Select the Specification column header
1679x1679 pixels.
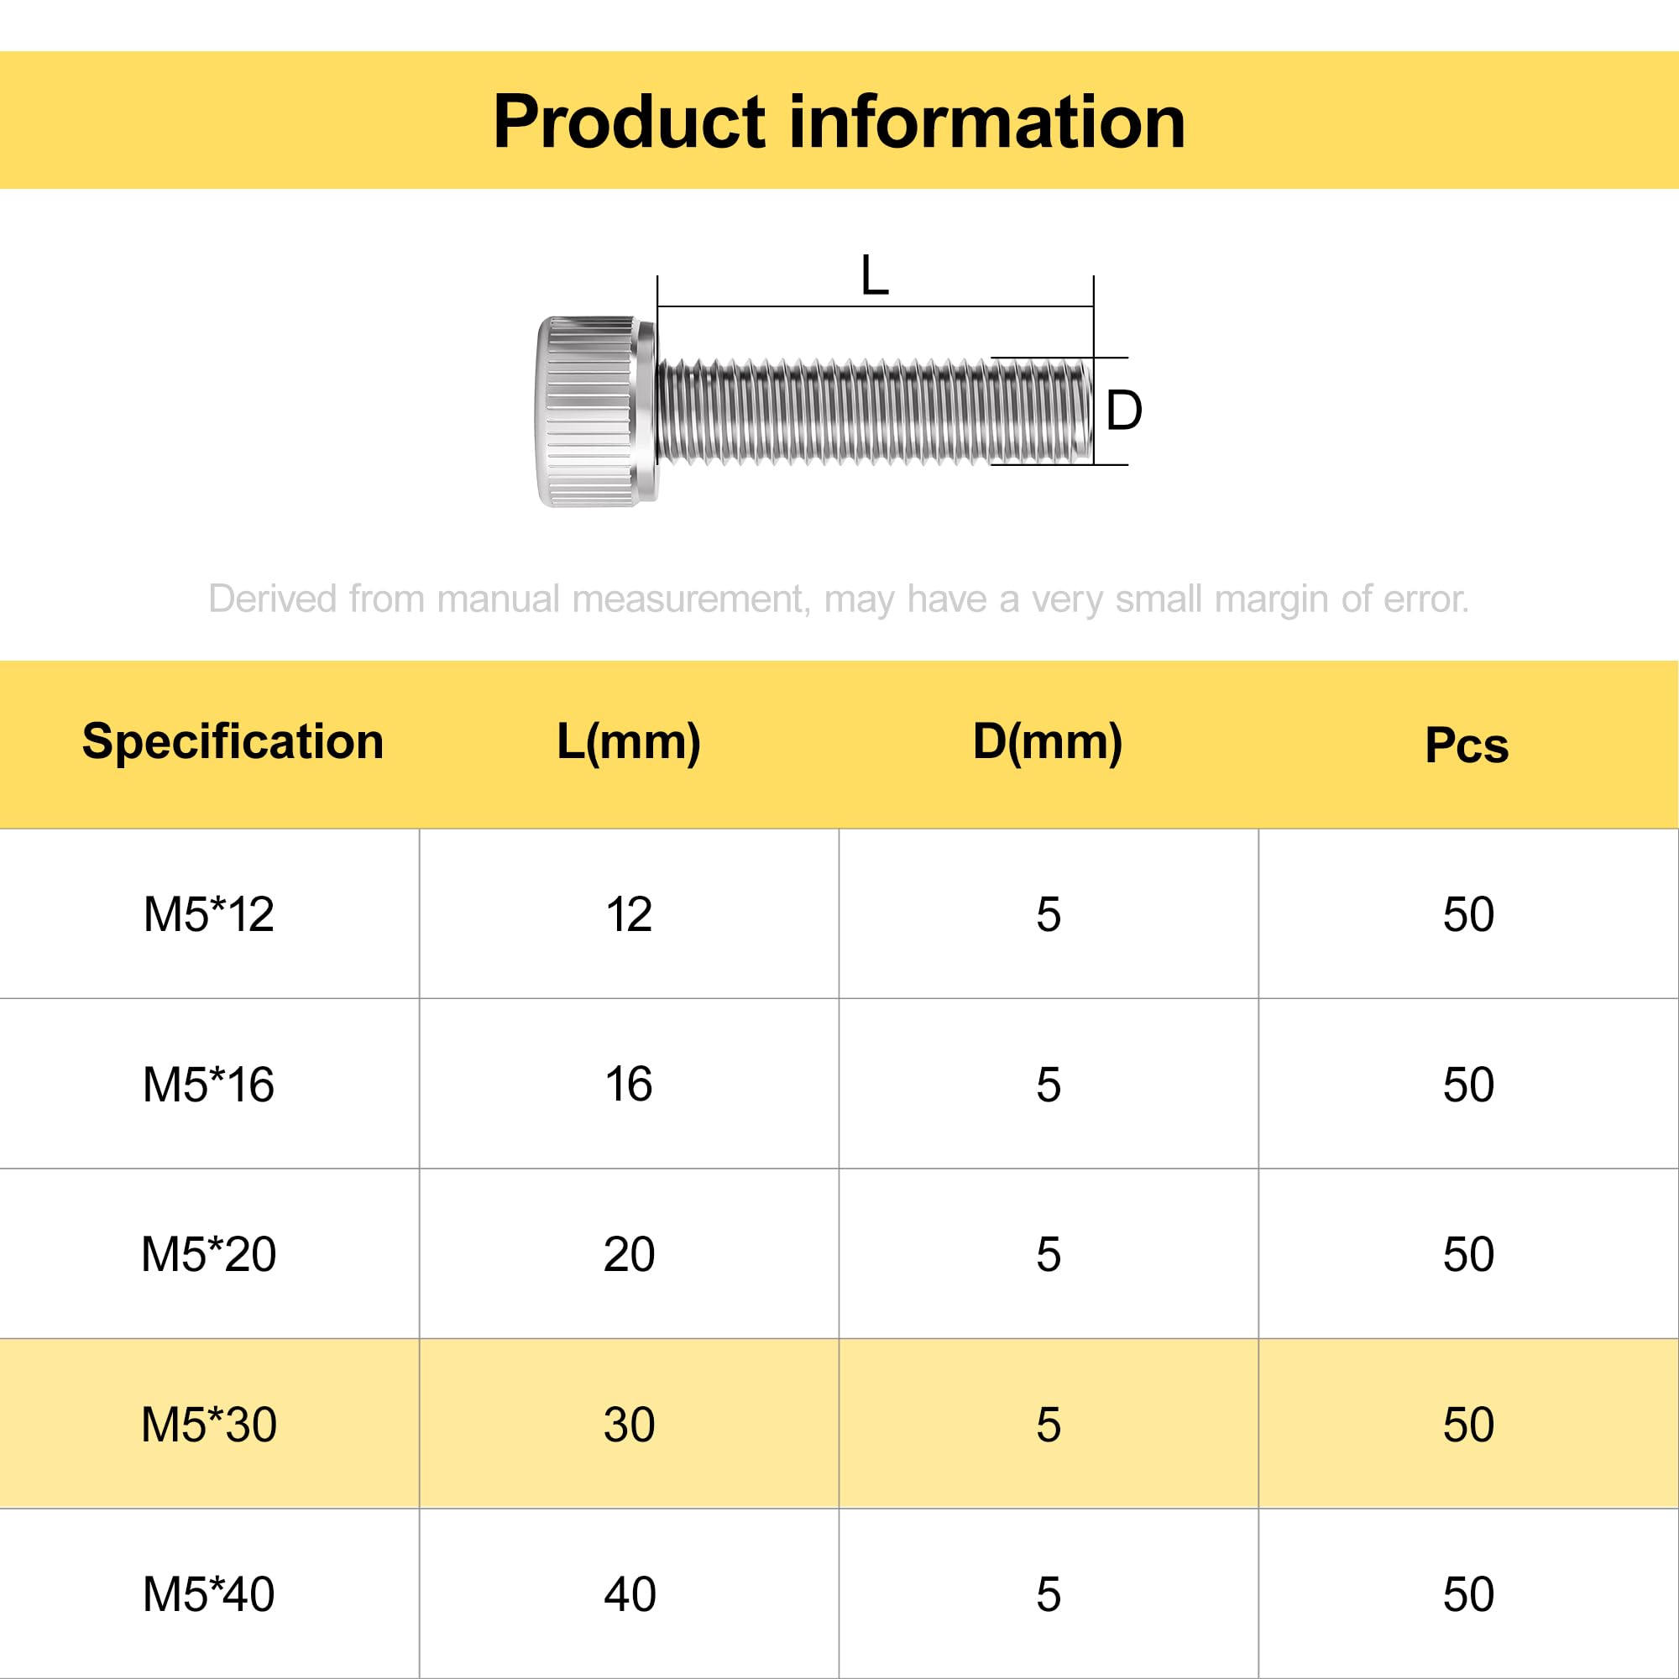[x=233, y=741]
........
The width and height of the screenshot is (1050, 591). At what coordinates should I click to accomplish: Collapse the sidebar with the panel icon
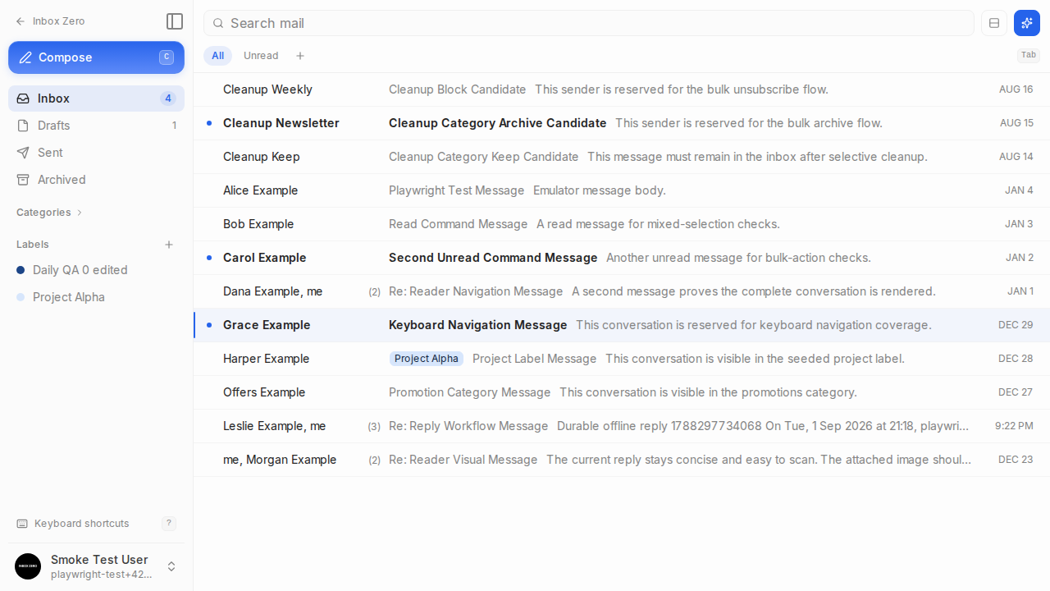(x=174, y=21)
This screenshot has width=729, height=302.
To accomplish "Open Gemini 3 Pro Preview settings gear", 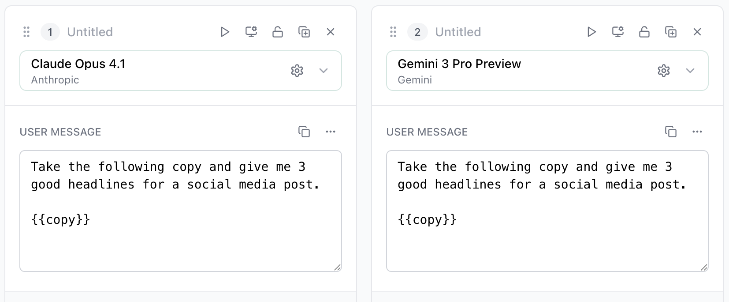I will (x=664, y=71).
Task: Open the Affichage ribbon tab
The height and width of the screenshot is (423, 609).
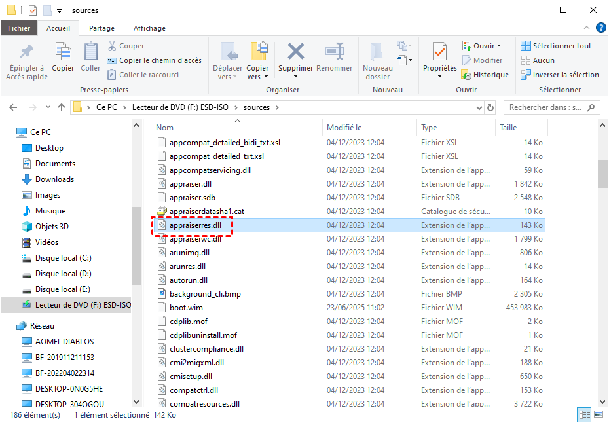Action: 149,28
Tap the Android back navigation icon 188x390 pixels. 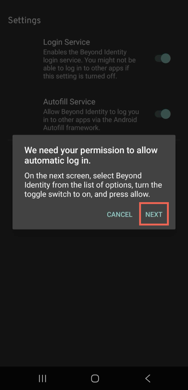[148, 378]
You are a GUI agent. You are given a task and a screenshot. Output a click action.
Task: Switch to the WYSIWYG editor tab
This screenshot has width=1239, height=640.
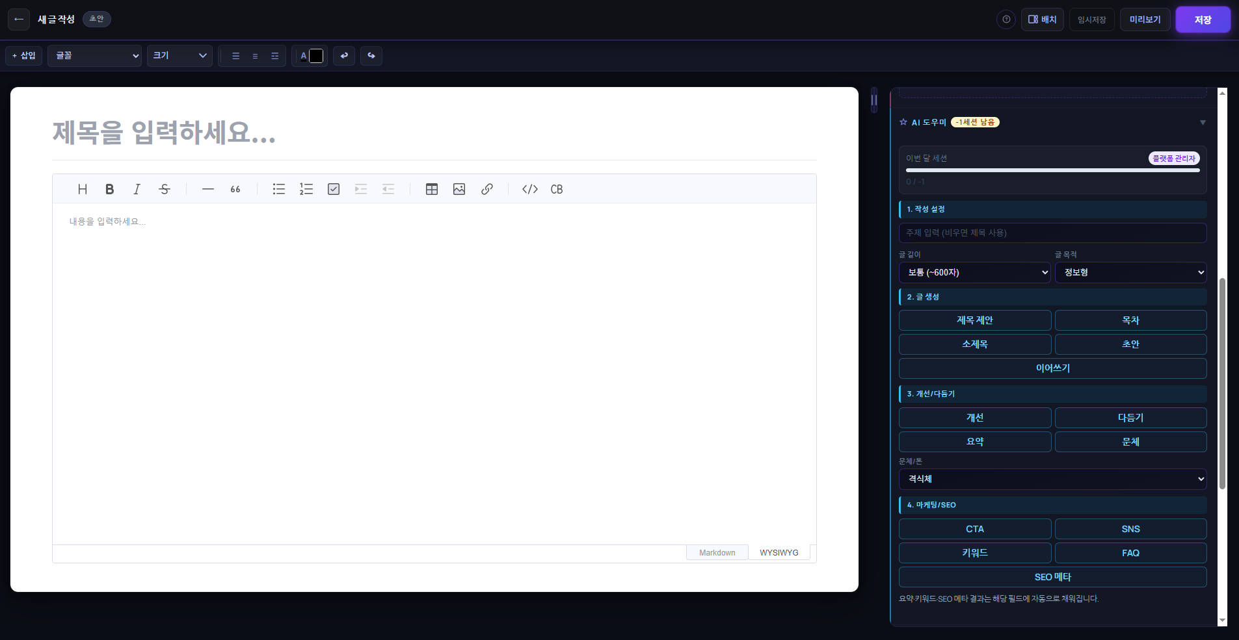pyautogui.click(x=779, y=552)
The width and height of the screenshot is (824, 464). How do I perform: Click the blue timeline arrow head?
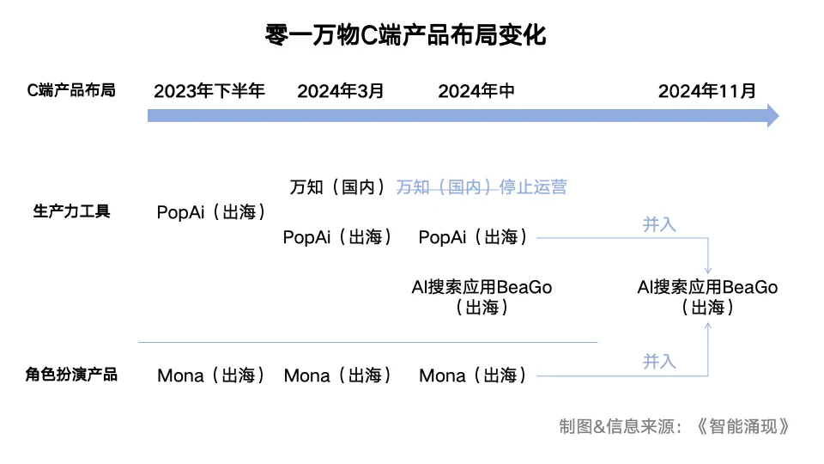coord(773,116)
........
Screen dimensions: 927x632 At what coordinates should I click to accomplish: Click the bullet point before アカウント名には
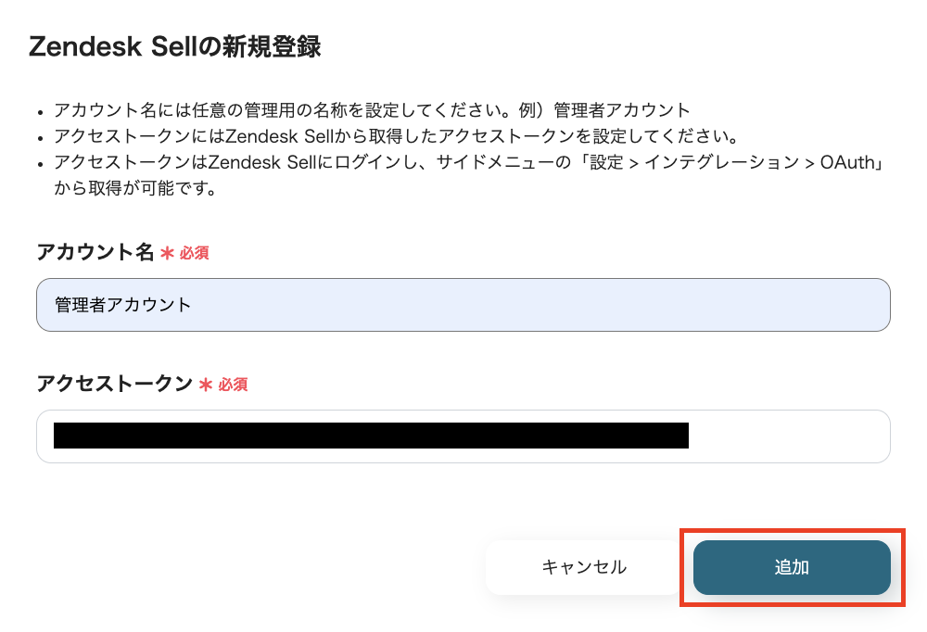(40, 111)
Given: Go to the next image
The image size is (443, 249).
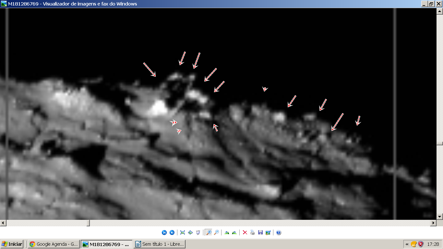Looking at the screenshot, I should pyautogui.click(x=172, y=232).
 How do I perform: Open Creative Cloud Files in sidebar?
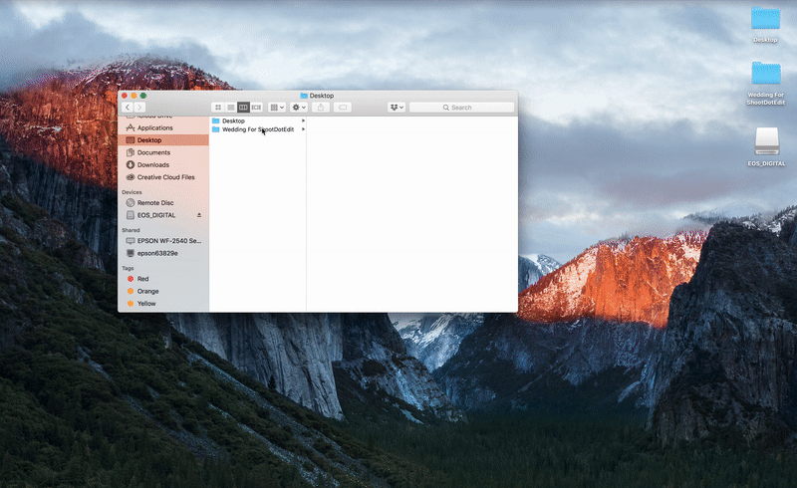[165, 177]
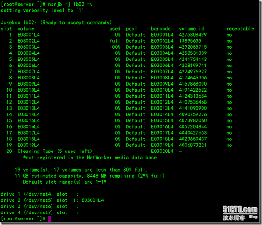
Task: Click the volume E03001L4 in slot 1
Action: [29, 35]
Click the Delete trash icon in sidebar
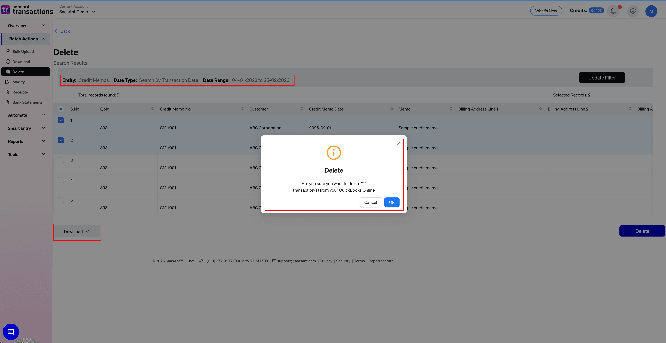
........
__YOUR INSTRUCTIONS__. Please copy out the entries word for word, starting at the line that contains "Select the Specification column header" and ending at the line that contains "[x=233, y=741]", both included. Leave the pictures out of your copy.

__CORRECT ANSWER__.
Select the Specification column header
1679x1679 pixels.
[x=233, y=741]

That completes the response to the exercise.